**Source:**
## BEGIN

# looking for an aggressive snow tire (265/75-16)



## Centurion (Sep 5, 2002)

Looking for an aggressive tire to fit my Nismo. Not for off-road purposes, but for traction in snow as I have the 2WD. I have looked at The Tire Rack's site, but they didn't have anything beyond the Blizzaks (sp.). They don't even have studded tires.

What do you hardcore off-roaders use? Are Swampers and the like realistic for on-road use? I know that they will be noisey and wear more quickly, but are they tolerable? I don't want to up-size them, just stock size.


----------



## jeffro (Jan 6, 2004)

I am considering Bridgestone Dueler A/T REVOs when my stock tires wear out. The Revos seem to get good ratings, not sure if you want a more all season tire or strickly snow season tire.

Jeff


----------



## 79kz400 (Aug 19, 2004)

I put these Kumho 825's  on my 4x4 and they have decent teeth. I no longer have to use the 4x4 in my driveway - 1st time for that from a tire. Note that I paid $64 each 3 months ago. Price went up! Buy the extra load model for a few bucks more and run them at the max of 41 psi. They make some road noise but i get .5 mpg better gas than the uniroyals they replaced.


----------



## Vertigo1 (Dec 19, 2004)

*The REVOs are f%&king AWESOME!*

I love my Revos. 31x10.5x15". They are really good on tarmac, both dry and wet. They did incredible in the snow ('bout 6-7" in December), absolutely no problems what so ever cruising around in 4x4. Excellent lateral traction, very little wheel spin, very secure feeling. I also had them out on the beach last August down in the outerbanks. 31x10.5x15 @ 30psi. I didnt even drop pressure, and I had ZERO problems out on the loose sand. I would highly recommend the Bridgestone Revos to EVERYONE! Kickass tired, its ratings on tirerack.com and stuff are well worth it. Wear has been pretty good, got about 10k on them, and they still look pretty new. Probably 85% tread left on them.

Kickass tire!!!


----------



## johnnyhammers (Oct 13, 2005)

I've got the same Khumo's as listed below. They do very well in the snow. nothing beats chains though. I'd get a cheap set from Ebay and keep your normal tires.


----------



## capl3790 (Dec 13, 2005)

I recently just put on Cooper Discover ATR's. Awsome price, and great in the snow. Just a thought


----------



## johnnyhammers (Oct 13, 2005)

> capl3790: I recently just put on Cooper Discover ATR's. Awsome price, and great in the snow. Just a thought


I've gotta say, I'm getting veary curious about these Cooper tires. I'd like to see how they do in the long run.


----------



## 4evernissan (Mar 8, 2007)

I have the Yokohama Geolander tires on my 4x4 and they do very good in the snow. I also have 50,000 miles on them and I bet I can get another 10,000 out of them. They are hands down the best tire I have ever put on a vehicle.


----------



## 88pathoffroad (Jun 6, 2004)

I hear good things about the Geolandars. I'd run the Geolandar M/T's for street tires. They look nice and I believe they have good tread life. Swampers and real chunky M/T's aren't all that good on packed snow, they actually slip more than a good A/T with tread siping. Fun to drive with when you have a LSD or locker, but not very safe after all's said and done.


----------



## nissanoffroad (Sep 2, 2007)

johnnyhammers said:


> I've gotta say, I'm getting veary curious about these Cooper tires. I'd like to see how they do in the long run.

## END

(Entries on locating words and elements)
## BEGIN

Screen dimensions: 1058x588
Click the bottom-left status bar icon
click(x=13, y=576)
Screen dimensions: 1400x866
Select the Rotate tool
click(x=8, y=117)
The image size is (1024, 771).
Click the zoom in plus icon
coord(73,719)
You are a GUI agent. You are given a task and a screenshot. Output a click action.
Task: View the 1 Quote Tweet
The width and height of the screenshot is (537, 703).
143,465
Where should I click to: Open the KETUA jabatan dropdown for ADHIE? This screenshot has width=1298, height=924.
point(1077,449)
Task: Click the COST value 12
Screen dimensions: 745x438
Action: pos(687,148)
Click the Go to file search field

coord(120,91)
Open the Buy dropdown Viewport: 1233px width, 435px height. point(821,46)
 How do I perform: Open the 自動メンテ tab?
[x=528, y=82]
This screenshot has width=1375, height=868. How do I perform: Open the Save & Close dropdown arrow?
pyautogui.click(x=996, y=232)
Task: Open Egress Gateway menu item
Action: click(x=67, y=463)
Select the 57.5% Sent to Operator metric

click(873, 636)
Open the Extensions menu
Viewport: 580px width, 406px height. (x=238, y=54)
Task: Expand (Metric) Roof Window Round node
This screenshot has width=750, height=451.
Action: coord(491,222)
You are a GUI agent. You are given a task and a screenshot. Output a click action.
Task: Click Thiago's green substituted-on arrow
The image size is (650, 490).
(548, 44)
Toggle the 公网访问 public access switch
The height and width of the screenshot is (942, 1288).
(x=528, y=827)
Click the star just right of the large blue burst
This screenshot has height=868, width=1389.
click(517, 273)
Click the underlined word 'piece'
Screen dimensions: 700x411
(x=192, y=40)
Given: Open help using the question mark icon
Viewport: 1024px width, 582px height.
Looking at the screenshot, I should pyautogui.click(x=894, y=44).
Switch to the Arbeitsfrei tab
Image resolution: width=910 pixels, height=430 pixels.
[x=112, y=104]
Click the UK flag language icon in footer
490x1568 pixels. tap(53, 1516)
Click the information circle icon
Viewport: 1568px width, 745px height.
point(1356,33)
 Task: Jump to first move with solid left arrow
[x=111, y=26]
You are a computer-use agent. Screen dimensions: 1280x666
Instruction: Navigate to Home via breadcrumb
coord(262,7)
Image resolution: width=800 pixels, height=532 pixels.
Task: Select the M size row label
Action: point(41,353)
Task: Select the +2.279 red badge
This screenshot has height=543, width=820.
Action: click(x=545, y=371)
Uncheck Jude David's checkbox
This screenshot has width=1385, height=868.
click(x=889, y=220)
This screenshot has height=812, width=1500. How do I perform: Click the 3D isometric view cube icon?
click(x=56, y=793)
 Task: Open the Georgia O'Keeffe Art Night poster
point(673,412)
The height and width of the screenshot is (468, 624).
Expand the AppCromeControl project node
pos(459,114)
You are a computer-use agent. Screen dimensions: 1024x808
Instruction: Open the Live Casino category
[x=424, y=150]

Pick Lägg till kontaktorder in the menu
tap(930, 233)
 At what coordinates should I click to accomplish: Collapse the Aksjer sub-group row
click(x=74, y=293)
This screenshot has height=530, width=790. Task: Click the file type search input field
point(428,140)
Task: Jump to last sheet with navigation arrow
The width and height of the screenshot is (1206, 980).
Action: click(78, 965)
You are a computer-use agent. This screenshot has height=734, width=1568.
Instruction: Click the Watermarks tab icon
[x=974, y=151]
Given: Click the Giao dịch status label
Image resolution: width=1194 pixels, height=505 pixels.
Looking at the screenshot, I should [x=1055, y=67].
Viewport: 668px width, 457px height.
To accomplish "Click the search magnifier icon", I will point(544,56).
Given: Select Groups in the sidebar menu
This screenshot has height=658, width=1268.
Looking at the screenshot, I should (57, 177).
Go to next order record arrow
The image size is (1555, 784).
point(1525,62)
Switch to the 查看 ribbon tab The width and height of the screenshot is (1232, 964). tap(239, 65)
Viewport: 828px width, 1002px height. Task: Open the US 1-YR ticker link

## END

**Requirement:**
Transcribe the passage of the snow tire thread starting with "Looking for an aggressive tire" and going on through "snow season tire.". You can leave the records aside, since nothing here depends on them.

**Full response:**
Looking for an aggressive tire to fit my Nismo. Not for off-road purposes, but for traction in snow as I have the 2WD. I have looked at The Tire Rack's site, but they didn't have anything beyond the Blizzaks (sp.). They don't even have studded tires.

What do you hardcore off-roaders use? Are Swampers and the like realistic for on-road use? I know that they will be noisey and wear more quickly, but are they tolerable? I don't want to up-size them, just stock size.


----------



## jeffro (Jan 6, 2004)

I am considering Bridgestone Dueler A/T REVOs when my stock tires wear out. The Revos seem to get good ratings, not sure if you want a more all season tire or strickly snow season tire.